2. Jika bank menerima permohonan
tersebut, ia harus membeli terlebih dahulu aset yang dipesannya secara sah
dengan pedagang.
3. Bank kemudian menawarkan aset
tersebut kepada nasabah dan nasabah harus menerima (membeli)nya sesuai dengan
perjanjian yang telah disepakatinya, karena secara hukum perjanjian tersebut
mengikat; kemudian kedua belah pihak harus membuat kontrak jual beli.
4. Dalam jual beli ini bank dibolehkan
meminta nasabah untuk membayar uang muka saat menandatangani kesepakatan awal
pemesanan.
5. Jika nasabah kemudian menolak
membeli barang tersebut, biaya riil bank harus dibayar dari uang muka tersebut.
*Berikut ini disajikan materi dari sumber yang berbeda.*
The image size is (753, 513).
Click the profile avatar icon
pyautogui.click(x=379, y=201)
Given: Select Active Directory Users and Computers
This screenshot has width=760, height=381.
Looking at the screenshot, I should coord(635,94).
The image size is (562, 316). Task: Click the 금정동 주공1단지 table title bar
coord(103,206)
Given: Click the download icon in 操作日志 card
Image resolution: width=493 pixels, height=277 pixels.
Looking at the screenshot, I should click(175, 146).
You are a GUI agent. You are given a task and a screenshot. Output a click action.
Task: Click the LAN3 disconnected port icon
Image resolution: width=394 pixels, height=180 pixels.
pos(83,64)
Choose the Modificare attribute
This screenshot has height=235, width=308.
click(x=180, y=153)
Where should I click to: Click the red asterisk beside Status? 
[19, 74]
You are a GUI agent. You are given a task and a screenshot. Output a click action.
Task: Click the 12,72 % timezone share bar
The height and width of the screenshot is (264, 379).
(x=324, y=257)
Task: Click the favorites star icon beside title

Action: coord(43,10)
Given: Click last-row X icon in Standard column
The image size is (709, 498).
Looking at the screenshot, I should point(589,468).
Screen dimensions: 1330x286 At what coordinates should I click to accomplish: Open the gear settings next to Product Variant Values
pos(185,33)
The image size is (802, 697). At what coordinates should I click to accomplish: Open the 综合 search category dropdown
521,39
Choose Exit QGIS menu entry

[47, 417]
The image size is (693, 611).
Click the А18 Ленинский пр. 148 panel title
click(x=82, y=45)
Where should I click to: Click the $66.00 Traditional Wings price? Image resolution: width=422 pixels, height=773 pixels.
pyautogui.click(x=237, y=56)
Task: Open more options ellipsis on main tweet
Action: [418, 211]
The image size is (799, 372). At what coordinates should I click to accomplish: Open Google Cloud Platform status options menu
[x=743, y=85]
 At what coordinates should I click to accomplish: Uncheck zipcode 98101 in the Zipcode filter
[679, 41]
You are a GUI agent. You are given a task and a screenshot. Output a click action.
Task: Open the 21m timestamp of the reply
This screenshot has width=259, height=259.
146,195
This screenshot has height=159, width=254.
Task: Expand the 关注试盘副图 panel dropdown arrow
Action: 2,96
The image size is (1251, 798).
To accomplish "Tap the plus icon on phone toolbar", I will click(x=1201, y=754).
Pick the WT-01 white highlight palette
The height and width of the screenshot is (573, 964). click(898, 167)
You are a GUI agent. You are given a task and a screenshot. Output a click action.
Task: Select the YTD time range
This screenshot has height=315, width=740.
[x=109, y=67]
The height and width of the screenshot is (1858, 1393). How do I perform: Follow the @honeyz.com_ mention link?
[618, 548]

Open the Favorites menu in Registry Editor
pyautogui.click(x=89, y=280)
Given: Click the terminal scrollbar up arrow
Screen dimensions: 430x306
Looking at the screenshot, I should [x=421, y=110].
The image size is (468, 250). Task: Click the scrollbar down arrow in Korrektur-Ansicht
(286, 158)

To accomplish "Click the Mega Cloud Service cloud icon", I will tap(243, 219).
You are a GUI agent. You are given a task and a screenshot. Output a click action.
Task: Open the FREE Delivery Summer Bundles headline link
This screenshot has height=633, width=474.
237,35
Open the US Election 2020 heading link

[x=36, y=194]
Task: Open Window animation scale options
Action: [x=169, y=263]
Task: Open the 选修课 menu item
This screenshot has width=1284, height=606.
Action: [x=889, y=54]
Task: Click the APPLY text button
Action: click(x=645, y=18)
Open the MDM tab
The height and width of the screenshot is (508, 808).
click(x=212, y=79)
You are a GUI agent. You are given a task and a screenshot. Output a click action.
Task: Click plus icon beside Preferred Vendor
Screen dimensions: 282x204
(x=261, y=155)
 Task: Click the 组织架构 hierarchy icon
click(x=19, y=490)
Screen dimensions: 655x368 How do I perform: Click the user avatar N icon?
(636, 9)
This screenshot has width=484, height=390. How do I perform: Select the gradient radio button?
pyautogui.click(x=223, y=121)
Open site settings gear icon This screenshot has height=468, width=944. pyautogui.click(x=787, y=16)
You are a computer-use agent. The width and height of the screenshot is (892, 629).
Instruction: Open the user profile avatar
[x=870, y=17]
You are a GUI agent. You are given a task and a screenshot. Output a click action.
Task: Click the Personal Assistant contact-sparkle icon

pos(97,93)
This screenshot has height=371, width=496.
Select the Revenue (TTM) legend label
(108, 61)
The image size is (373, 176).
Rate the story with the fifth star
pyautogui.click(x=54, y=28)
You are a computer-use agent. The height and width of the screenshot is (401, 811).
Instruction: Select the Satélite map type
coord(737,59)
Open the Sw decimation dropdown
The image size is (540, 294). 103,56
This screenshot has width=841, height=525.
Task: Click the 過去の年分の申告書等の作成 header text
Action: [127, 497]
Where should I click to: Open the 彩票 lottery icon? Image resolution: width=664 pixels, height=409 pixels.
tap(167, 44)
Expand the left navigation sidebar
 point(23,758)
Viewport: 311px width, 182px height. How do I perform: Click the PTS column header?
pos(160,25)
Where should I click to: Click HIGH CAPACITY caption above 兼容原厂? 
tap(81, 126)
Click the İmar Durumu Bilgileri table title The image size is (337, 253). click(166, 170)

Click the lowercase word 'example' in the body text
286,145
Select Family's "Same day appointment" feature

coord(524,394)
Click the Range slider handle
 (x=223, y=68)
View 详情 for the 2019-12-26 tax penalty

6. Jika nilai uang muka kurang dari
kerugian yang harus ditanggung oleh bank, bank dapat meminta kembali sisa
kerugiannya kepada nasabah.
7. Jika uang muka memakai kontrak
'urbun sebagai alternatif dari uang muka, maka
a. jika nasabah memutuskan untuk membeli barang tersebut, ia
tinggal membayar sisa harga.
b. jika nasabah batal membeli, uang muka menjadi milik bank maksimal sebesar
kerugian yang ditanggung oleh bank akibat pembatalan tersebut; dan jika uang
muka tidak mencukupi, nasabah wajib melunasi kekurangannya.
3)
Jaminan
dalam Murabahah:
1. Jaminan dalam murabahah dibolehkan,
agar nasabah serius dengan pesanannya.
2. Bank dapat meminta nasabah untuk
menyediakan jaminan yang dapat dipegang.
4)
Hutang
dalam Murabahah:
1. Secara prinsip, penyelesaian hutang
nasabah dalam transaksi murabahah tidak ada kaitannya dengan transaksi lain
yang dilakukan nasabah dengan pihak ketiga atas barang tersebut. Jika nasabah
menjual kembali barang tersebut dengan keuntungan atau kerugian, ia tetap
berkewajiban untuk menyelesaikan hutangnya kepada bank.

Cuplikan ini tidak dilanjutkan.